▶ _Exercise description_: Retype, exactly and with nothing added, the lines from the one showing "Image resolution: width=1560" through the final line of the material. Omit pictures.

#### Excerpted records

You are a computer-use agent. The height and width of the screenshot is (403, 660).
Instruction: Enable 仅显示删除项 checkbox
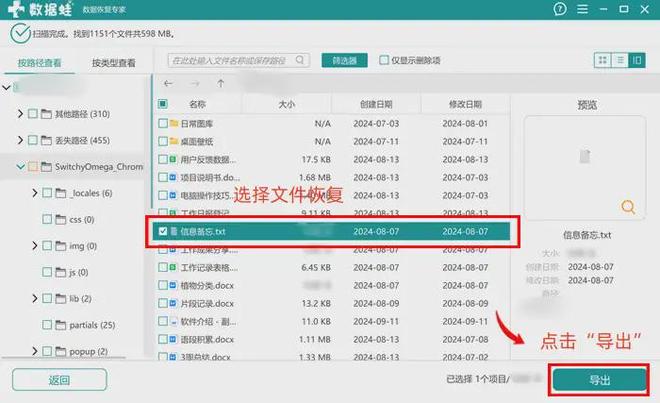coord(385,61)
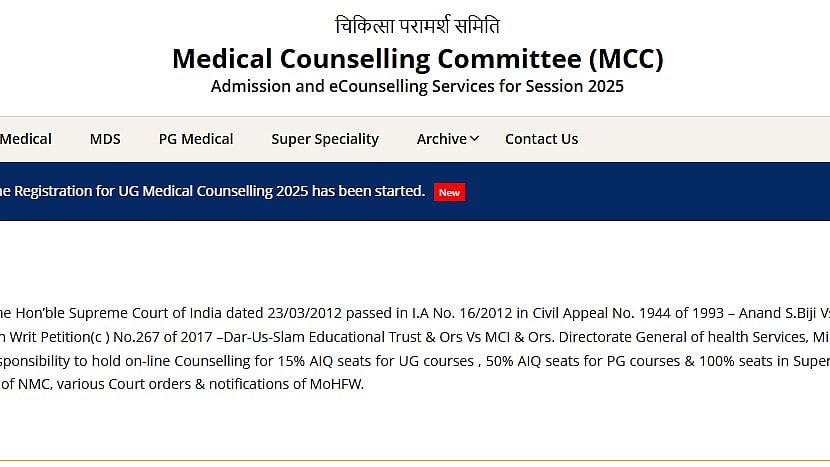Open the Archive dropdown menu
Image resolution: width=830 pixels, height=467 pixels.
point(441,139)
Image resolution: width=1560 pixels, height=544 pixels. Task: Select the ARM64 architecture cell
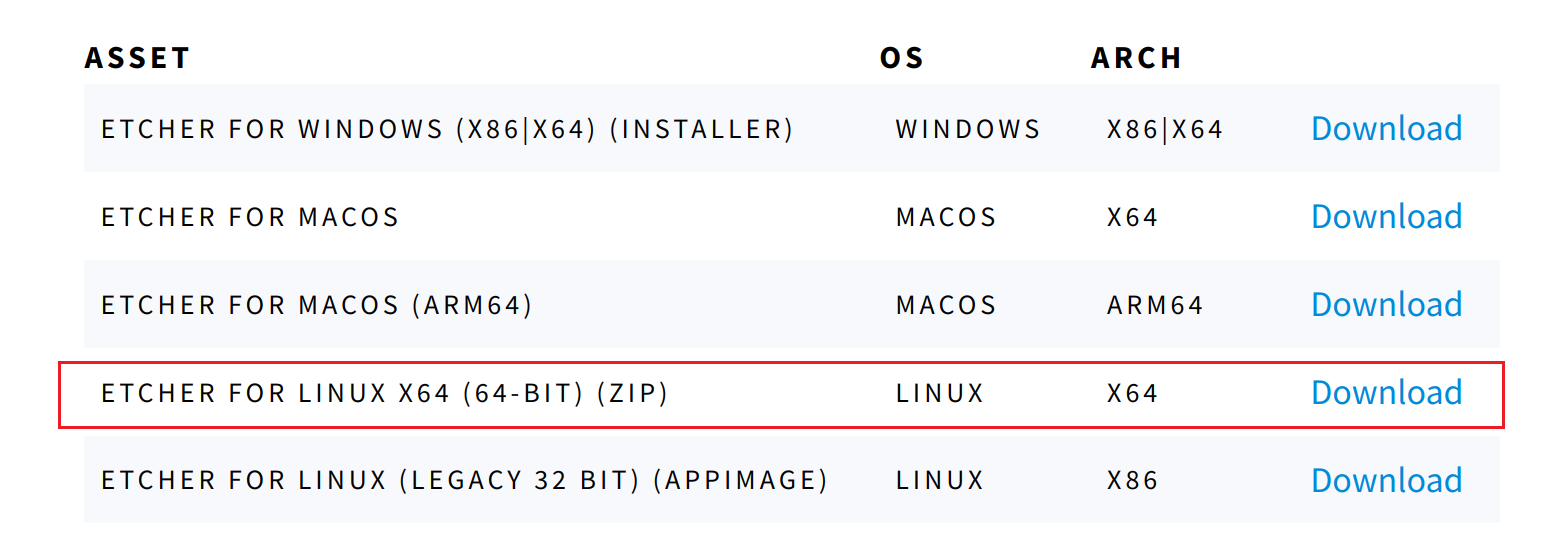pyautogui.click(x=1155, y=305)
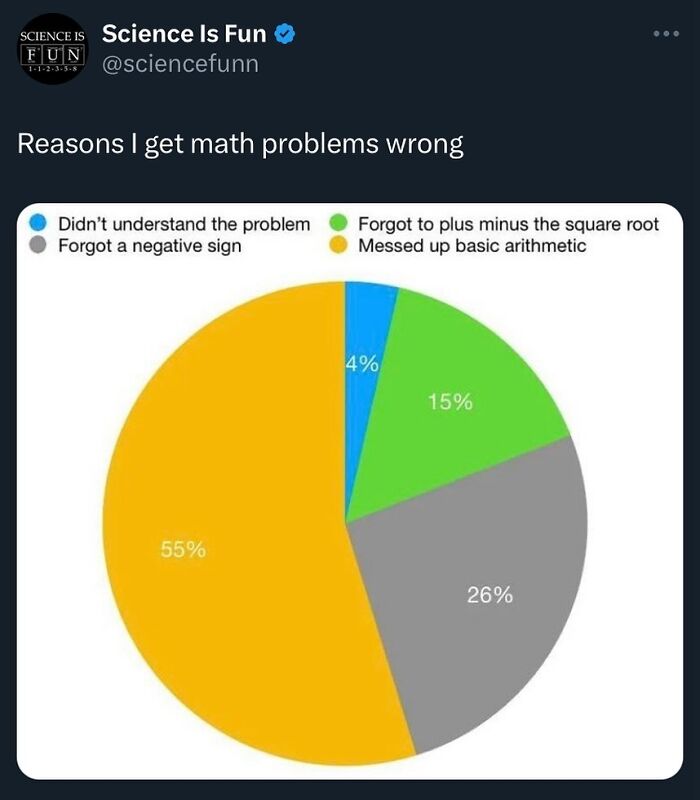Viewport: 700px width, 800px height.
Task: Open the @sciencefunn handle link
Action: (x=180, y=64)
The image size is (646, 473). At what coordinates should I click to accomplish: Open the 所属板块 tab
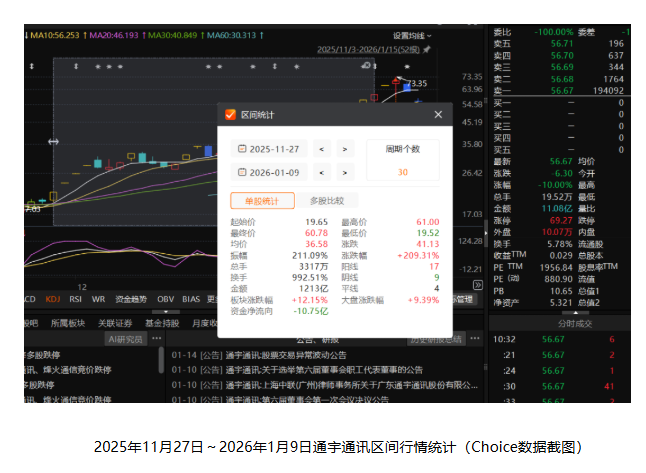[69, 323]

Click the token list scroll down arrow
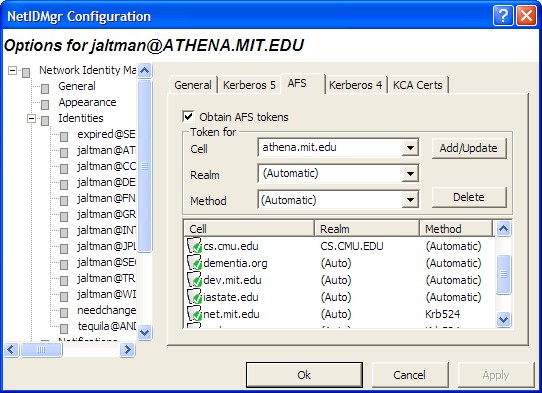click(x=503, y=319)
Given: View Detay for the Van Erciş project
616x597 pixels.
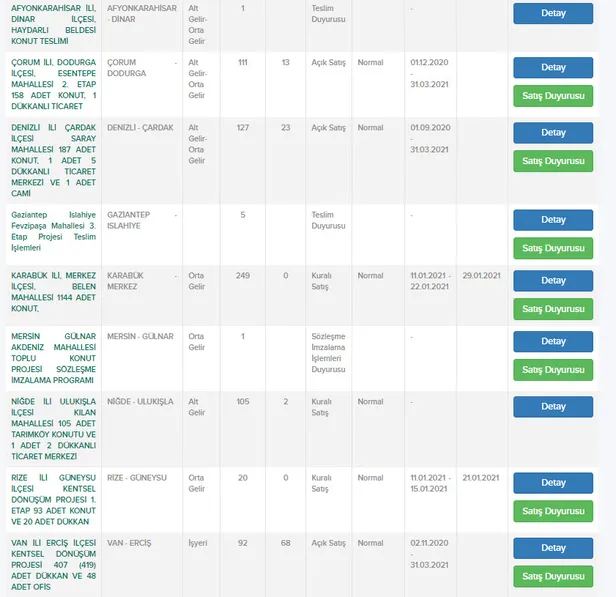Looking at the screenshot, I should 553,548.
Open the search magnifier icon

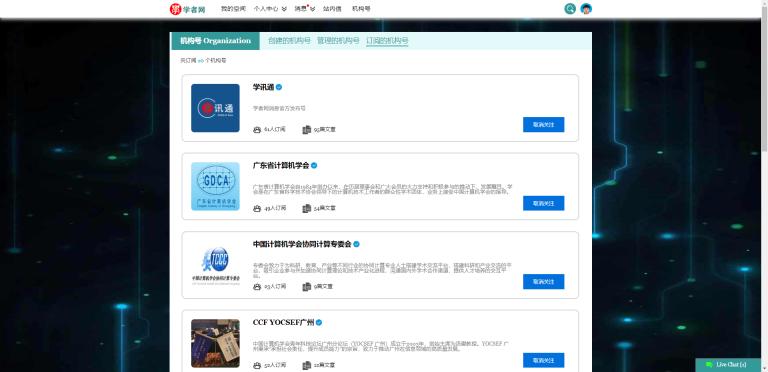click(570, 9)
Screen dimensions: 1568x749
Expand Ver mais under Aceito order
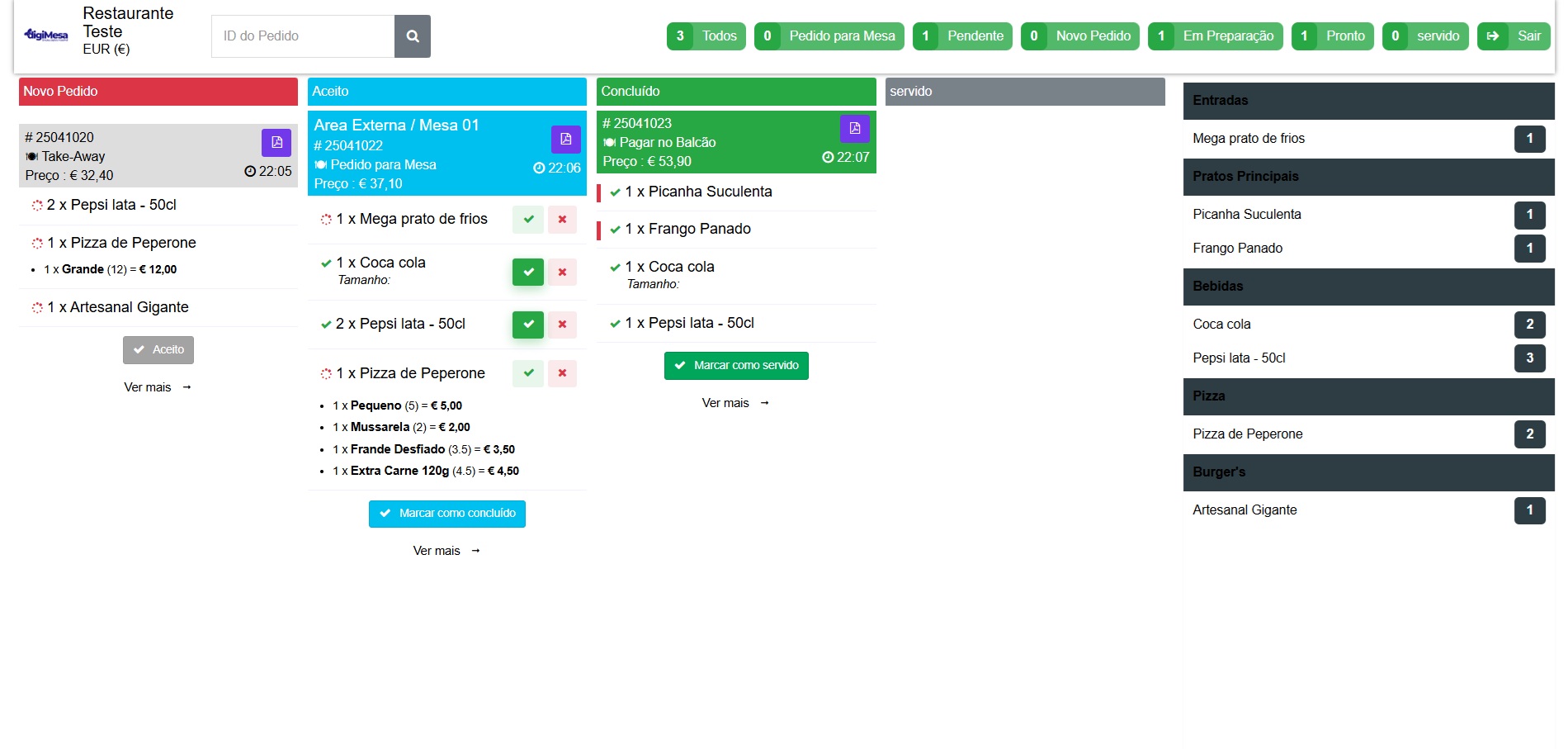[446, 551]
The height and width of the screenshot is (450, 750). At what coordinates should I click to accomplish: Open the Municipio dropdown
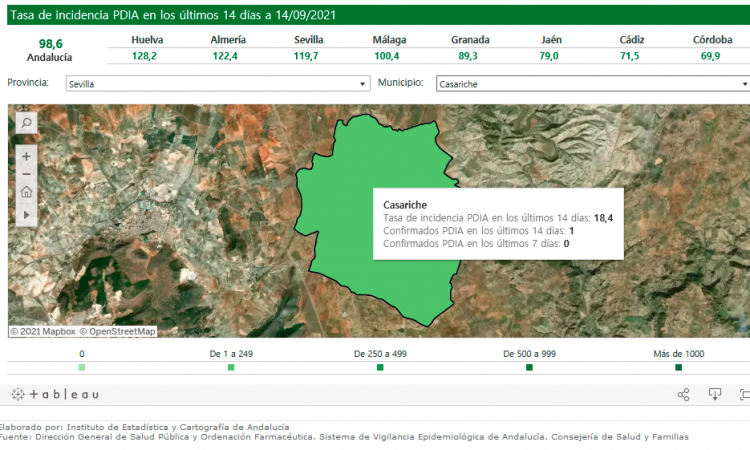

########

▶ _Your response_:
Image resolution: width=1560 pixels, height=544 pixels. Task: Select the ARM64 architecture cell
pyautogui.click(x=1155, y=305)
Viewport: 700px width, 800px height.
Task: Open the @sciencefunn handle link
Action: (x=180, y=64)
The image size is (646, 473). At what coordinates should I click to accomplish: Open the 所属板块 tab
[69, 323]

Click the token list scroll down arrow
click(x=503, y=319)
Given: View Detay for the Van Erciş project
616x597 pixels.
Looking at the screenshot, I should 553,548.
Open the search magnifier icon

click(570, 9)
Screen dimensions: 1568x749
Expand Ver mais under Aceito order
[446, 551]
The height and width of the screenshot is (450, 750). At what coordinates should I click to accomplish: Open the Municipio dropdown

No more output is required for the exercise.